Climate change emerged as an organizing concept for environmentalism in the 20th century along with new narratives of space, time, and nature.  Collectively, these narratives remodeled the world, influencing the prospects for scientific understanding as well as political action.  Spatially, climate change raised the scale of critical environmental degradation, as well as the need for solutions, to the global level.  Temporally, it extended the present into the future, intensifying the mandate for intergenerational equity embedded in the definition of sustainable development.  With respect to nature, climate change reinforced the catastrophist thinking of an earlier era concerned with the limits to growth.  In this paper, I use vernacular visual images to display the tensions and contradictions accompanying these narratives of climate change.  Shifts in the spatial, temporal, and natural orders of environmentalism, I suggest, are anything but neutral or innocent.  They displace other models of how the world works and other modes of organized political action.  By tracing the interplay of visual messages with formal and informal verbal discourses, I show why climate change, far from unifying the global community around a common threat, has exposed deep contradictions in our efforts to model and manage the human environment.


25 February 2008, 6.15pm
Professor Simon White (Max Planck Institut)

All from Nothing: the Structuring of our Universe

Telescopes allow us to see the past and have provided a detailed image of our Universe when it was only 400,000 years old. At that time it was hot, dense and almost smooth, no stars, no galaxies, no planets no elements heavier than helium, formless but not void. I will explain how gravity drove the emergence of present-day complexity from this primordial soup, why the pattern that we see suggests that the Universe consists primarily of some as yet unidentified material, and why it is now thought that all structure originated from the vacuum itself just after the Big Bang.  Everything, it seems, grew from nothing.


10 March 2008, 6.15pm
Rowan Douglas

Risk, Capital and Information: Modelling Catastrophe in a Networked World

Society shares the costs of catastrophes such as floods, earthquakes and windstorms through taxation or insurance. The reinsurance industry specialises in evaluating the frequency, severity and financial impact of these extreme events and ensuring that funds are available to cope with natural disasters as they occur.

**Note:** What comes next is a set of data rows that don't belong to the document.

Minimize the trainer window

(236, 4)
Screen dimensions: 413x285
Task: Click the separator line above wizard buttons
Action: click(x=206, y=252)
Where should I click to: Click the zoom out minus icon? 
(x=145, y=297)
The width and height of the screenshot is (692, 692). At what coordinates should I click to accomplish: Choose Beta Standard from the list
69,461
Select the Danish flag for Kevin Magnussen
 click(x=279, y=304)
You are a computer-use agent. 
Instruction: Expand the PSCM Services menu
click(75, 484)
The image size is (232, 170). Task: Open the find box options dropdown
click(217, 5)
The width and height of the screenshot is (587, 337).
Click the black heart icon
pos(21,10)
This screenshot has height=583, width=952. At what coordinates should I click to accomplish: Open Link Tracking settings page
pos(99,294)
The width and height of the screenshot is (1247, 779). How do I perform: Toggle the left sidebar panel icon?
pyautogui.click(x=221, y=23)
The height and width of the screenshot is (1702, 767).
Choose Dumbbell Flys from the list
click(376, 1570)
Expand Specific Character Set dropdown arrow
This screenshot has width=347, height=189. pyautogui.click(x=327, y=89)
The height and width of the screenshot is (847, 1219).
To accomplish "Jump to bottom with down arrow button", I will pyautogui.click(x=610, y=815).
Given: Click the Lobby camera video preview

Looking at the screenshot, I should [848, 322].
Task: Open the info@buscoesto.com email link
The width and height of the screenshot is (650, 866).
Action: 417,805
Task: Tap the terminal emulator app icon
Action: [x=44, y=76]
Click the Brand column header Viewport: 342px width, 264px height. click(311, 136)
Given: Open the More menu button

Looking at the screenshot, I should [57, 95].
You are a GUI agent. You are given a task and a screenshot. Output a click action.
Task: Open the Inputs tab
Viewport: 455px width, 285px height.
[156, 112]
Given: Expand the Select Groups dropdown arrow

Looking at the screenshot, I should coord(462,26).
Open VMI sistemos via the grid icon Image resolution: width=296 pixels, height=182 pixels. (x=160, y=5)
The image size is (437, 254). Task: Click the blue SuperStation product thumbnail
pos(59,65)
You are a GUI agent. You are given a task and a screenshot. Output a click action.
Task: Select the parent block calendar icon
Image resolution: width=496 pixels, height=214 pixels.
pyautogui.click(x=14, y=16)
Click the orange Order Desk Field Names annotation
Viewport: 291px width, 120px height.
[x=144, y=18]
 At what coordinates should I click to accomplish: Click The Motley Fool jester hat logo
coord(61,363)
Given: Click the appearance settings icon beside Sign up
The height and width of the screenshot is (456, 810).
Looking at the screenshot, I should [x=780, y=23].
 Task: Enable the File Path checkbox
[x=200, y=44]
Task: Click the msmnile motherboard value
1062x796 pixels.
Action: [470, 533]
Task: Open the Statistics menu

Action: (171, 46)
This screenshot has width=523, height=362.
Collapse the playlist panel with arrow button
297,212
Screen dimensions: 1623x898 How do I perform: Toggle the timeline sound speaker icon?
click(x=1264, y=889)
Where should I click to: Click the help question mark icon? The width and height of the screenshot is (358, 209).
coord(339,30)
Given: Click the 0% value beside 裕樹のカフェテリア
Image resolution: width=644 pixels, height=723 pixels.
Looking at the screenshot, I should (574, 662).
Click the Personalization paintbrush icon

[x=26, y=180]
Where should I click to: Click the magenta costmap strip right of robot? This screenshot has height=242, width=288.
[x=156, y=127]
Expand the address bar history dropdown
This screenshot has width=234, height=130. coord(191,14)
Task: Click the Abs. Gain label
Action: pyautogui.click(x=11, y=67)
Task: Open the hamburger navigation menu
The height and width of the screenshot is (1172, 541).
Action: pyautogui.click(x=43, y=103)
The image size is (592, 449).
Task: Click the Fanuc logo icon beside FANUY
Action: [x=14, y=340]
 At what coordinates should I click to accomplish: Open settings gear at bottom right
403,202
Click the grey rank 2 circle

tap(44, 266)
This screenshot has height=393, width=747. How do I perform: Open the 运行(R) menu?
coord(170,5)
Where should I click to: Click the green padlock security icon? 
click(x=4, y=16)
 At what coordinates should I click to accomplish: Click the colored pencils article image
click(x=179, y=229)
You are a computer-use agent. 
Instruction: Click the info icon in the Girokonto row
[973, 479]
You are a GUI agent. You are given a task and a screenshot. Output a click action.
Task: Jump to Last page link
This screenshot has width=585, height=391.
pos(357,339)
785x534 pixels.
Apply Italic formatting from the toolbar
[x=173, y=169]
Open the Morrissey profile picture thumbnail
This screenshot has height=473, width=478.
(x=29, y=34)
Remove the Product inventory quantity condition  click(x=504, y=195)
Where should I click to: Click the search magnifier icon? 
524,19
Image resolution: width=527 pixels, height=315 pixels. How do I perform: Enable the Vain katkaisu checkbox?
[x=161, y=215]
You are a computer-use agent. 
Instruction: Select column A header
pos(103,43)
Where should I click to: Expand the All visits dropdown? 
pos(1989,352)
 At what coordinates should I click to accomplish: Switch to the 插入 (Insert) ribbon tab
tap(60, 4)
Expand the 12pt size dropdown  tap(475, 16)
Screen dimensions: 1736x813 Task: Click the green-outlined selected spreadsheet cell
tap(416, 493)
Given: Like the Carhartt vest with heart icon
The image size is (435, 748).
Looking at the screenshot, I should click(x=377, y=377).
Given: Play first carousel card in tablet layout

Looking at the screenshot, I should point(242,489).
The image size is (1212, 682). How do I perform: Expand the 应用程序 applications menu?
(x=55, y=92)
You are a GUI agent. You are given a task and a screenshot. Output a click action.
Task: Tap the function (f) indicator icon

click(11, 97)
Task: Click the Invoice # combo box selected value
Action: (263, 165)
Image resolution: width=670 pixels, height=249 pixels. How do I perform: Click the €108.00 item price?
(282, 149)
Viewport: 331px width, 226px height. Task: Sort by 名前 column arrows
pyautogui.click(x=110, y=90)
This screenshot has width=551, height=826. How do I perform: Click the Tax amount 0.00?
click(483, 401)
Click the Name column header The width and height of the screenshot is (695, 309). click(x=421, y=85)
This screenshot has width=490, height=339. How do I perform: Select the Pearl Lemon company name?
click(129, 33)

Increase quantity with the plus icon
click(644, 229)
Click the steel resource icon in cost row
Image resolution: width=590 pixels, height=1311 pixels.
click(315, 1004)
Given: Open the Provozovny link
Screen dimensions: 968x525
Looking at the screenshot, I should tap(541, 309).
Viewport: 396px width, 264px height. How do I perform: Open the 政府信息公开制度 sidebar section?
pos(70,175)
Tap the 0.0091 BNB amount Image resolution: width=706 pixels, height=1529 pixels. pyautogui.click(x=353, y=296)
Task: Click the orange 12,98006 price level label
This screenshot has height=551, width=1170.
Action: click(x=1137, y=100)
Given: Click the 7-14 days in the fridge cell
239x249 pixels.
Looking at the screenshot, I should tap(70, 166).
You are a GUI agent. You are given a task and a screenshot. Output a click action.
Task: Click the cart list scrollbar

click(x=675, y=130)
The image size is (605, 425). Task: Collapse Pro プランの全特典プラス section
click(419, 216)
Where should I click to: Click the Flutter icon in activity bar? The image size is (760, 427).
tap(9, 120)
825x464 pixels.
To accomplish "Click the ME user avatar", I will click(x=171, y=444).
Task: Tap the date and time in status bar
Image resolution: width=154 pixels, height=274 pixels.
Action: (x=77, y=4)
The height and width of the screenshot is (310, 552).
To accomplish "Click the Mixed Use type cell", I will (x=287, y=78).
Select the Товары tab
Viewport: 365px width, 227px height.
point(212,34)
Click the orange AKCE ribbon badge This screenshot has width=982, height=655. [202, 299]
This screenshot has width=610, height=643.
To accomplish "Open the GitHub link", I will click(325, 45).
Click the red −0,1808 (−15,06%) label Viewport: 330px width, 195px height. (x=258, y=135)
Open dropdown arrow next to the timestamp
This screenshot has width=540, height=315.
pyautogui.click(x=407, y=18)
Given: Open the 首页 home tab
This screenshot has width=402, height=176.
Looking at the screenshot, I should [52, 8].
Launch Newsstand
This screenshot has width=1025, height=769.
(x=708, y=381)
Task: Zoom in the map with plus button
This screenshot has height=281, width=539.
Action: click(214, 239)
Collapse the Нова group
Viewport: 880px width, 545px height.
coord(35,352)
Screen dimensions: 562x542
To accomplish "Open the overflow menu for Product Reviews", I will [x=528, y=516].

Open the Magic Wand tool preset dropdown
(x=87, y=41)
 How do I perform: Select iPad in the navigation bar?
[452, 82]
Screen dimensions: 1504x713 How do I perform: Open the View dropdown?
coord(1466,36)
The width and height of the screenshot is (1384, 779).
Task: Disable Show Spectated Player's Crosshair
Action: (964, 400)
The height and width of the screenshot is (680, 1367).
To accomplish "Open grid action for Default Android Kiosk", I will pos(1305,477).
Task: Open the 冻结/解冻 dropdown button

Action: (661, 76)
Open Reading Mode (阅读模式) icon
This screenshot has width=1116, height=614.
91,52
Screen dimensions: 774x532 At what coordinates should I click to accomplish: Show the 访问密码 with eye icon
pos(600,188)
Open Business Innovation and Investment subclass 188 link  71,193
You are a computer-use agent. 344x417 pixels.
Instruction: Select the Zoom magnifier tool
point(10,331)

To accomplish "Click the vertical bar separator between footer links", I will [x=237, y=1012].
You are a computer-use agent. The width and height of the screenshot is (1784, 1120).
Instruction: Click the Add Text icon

The last twenty years has seen the rise of a new discipline: Catastrophe Modelling. This has revolutionised the way in which the industry confronts these challenges by integrating science and engineering with risk and reinsurance markets.

Rowan Douglas will describe the role and nature of this modelling challenge, identify avenues for future research and highlight areas in which Durham University is leading modelling developments.